Tulsa Glassblowing School is a nonprofit art school, and hidden gem, in the heart of the Brady Arts District downtown.
The art of glassblowing is not typical, to say the least. It involves heating glass up to 2,300 degrees in furnaces, softening it enough to be molded into another artistic creation.
The nature of the art style can be dangerous if not careful, which teaches the students discipline and concentration. Tulsa Glassblowing School is popular among veterans around Tulsa, due to the lessons it teaches.
The VETri program is a program at the Tulsa Glassblowing School that is designed for veterans to work with others who have similar experiences to one another.
“Often, when veterans leave the military, the brotherhood and camaraderie is what they miss the most,” Janet Duvall, Executive Director of the Tulsa Glassblowing School said.
When veterans return to civilian life, it is common for it to be difficult for them to interact with their families and friends, due to the traumatic experiences they have faced. This program offers veterans the chance to express their feelings through art, while also joining a tight-knit group of veterans that can relate to what they have been through.
“The glass will do what the glass will do if you are not focused,” Duvall said.
“Your mind can’t be wandering off onto all these other things that are bogging you down.”

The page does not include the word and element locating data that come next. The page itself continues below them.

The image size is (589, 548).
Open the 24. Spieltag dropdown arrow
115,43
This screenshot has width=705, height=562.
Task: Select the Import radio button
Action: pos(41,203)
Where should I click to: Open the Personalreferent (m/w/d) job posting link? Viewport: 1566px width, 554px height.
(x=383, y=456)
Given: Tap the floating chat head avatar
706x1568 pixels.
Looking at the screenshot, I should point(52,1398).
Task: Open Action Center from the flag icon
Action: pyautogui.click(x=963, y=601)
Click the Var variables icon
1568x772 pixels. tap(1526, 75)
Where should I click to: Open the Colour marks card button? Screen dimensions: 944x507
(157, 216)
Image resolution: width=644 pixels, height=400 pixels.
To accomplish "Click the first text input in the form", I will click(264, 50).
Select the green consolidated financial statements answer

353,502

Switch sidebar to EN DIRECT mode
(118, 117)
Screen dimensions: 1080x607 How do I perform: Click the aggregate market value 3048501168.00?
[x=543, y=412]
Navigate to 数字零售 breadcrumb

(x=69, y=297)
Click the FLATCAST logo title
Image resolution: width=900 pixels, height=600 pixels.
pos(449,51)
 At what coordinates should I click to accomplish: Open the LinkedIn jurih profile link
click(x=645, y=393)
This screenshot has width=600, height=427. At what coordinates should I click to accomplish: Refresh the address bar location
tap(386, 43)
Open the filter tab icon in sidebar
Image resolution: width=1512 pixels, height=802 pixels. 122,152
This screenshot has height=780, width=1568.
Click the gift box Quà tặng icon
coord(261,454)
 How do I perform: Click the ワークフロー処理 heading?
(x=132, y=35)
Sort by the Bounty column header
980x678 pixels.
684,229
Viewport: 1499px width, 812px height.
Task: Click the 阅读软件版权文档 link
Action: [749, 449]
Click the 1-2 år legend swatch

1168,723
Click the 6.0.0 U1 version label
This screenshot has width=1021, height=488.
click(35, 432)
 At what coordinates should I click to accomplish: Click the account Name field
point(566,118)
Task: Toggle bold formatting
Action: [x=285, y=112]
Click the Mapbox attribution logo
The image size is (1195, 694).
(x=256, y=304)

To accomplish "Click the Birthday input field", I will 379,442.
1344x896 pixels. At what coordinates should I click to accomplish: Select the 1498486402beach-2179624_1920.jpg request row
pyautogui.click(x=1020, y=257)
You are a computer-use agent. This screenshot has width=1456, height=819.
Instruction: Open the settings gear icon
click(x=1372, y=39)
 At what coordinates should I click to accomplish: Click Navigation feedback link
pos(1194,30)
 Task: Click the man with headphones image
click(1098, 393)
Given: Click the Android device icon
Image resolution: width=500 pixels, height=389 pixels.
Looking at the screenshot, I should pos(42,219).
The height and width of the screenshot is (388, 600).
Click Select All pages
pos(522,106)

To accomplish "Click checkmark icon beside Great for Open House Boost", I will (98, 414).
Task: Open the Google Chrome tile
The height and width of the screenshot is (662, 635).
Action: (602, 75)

Being active-minded is a must for glassblowing. The heat will change the glass’s form rapidly, meaning constant attention from the artist is required. The concentration in conjunction with the bit of danger is something that many of the veterans in the program will feel comfortable with.
92 percent of veterans that enter the 24 week long VETri program complete it, and 70 percent of those who complete the program come back and continue their glassblowing experience in some way, be it through volunteering, or just creating art. Veterans create lifelong friends through this program.
In addition to the VETri program, there are many other opportunities to experience and learn about glass art. Classes are offered from 9 am to 5 pm, Monday through Saturday.
Basic Glass Experiences are a one-time experience with a teacher working with molten glass. There are also extended glassblowing classes that meet for two hours weekly for 6 weeks.
Tulsa Glassblowing School also places an emphasis on helping the youth. The teamwork that is within the very nature of the craft teaches great life skills to young people.
There are three levels of coursework offered for students to explore glass as a medium.
Glassblowing classes are offered through the Tulsa Community College on Mondays and Wednesdays from 9:30 am – 12:20 pm this Spring.